There's nothing like a drama series to get people talking, right? 13 Reasons Why (based on Jay Asher's 2007 novel), is a recently released Netflix original series that does not disappoint when it comes to opening the mouths of young and old alike.
What's critical about this program is it brings to light some very touchy, uncomfortable coming-of-age situations, boldly giving parents an opportunity to discuss important topics like friendship, sexuality, bullying, rape, and suicide with their in-the-midst-of-growing-up adolescent. This is, of course, assuming mom and dad (a) know their son or daughter is watching the show; and (b) they take it upon themselves to actually step into those potentially awkward and somewhat stressful conversations in order to connect.
We all want our kids to come to us with their problems, we want them to be able to open up about the struggles they will inevitably encounter during their adolescent years (though, hopefully not to the the magnitude of this cast). We would be sick if we thought they couldn't come to us, right?
But, a lot of kids don't open up to their parents.
Why is that?
Because so often parents just aren't approachable.

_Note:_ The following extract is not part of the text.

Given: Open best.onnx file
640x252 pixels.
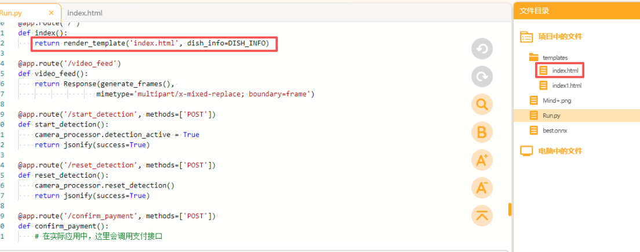Looking at the screenshot, I should tap(555, 131).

By the time they are in high school we've spent years creating the perception of the "all-knowing," never wrong, got-it-all-together human being for them. Many kids don't feel they can be open and honest with their parents about their challenges (big or small) because even though we think we've put up a convincing front for them, kids are more insightful than we give them credit for and many understand their parents are dealing with their own stressful challenges and adding theirs wouldn't be helpful.
Many teens don't want to burden their parent(s) with more trouble (stress). They feel mom or dad just doesn't have it in them to look beyond the pain and confusion they are experiencing to be able to support them in what they're going though.

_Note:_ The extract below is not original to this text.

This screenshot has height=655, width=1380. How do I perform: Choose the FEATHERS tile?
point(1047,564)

Or, they think their parents will never understand what they're going through because they haven't taken the time to build a relatable connection.

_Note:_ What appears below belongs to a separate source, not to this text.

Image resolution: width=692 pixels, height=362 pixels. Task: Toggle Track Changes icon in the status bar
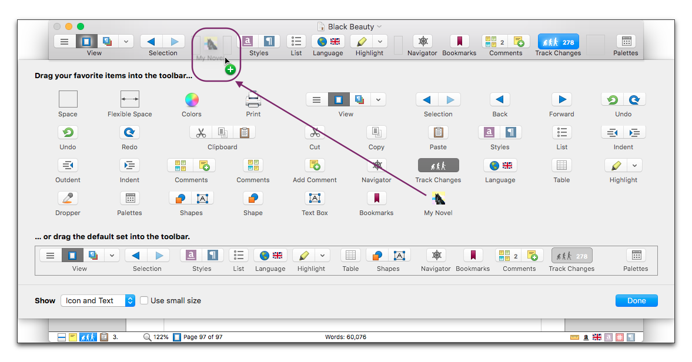pos(88,337)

There are young people today who have emotional stress in their lives because there are a lot of adults in their lives who have unresolved emotional problems. Adults project (often unconsciously, and certainly without malicious intent) their insecurities and emotional struggles onto those who love them most.
How can you be sure that if your child is going through even half of what Hannah was trying to process in 13 Reasons Why they would be able to find a way to ask you for help?
The truth is, we can never be 100% sure.
BUT what parents can do is find the courage within themselves to make their own emotional health a priority. That way if your child is struggling you will be able to see/feel/or sense it happening, and have the presence of mind to intervene. And you will have created healthy boundaries to know to when it's time to get professional help in an escalating crisis.
If more families were getting the help they needed ahead of the game, we would have less tragedy among young people today.
Good Morning America's recent news story on this show is worth watching...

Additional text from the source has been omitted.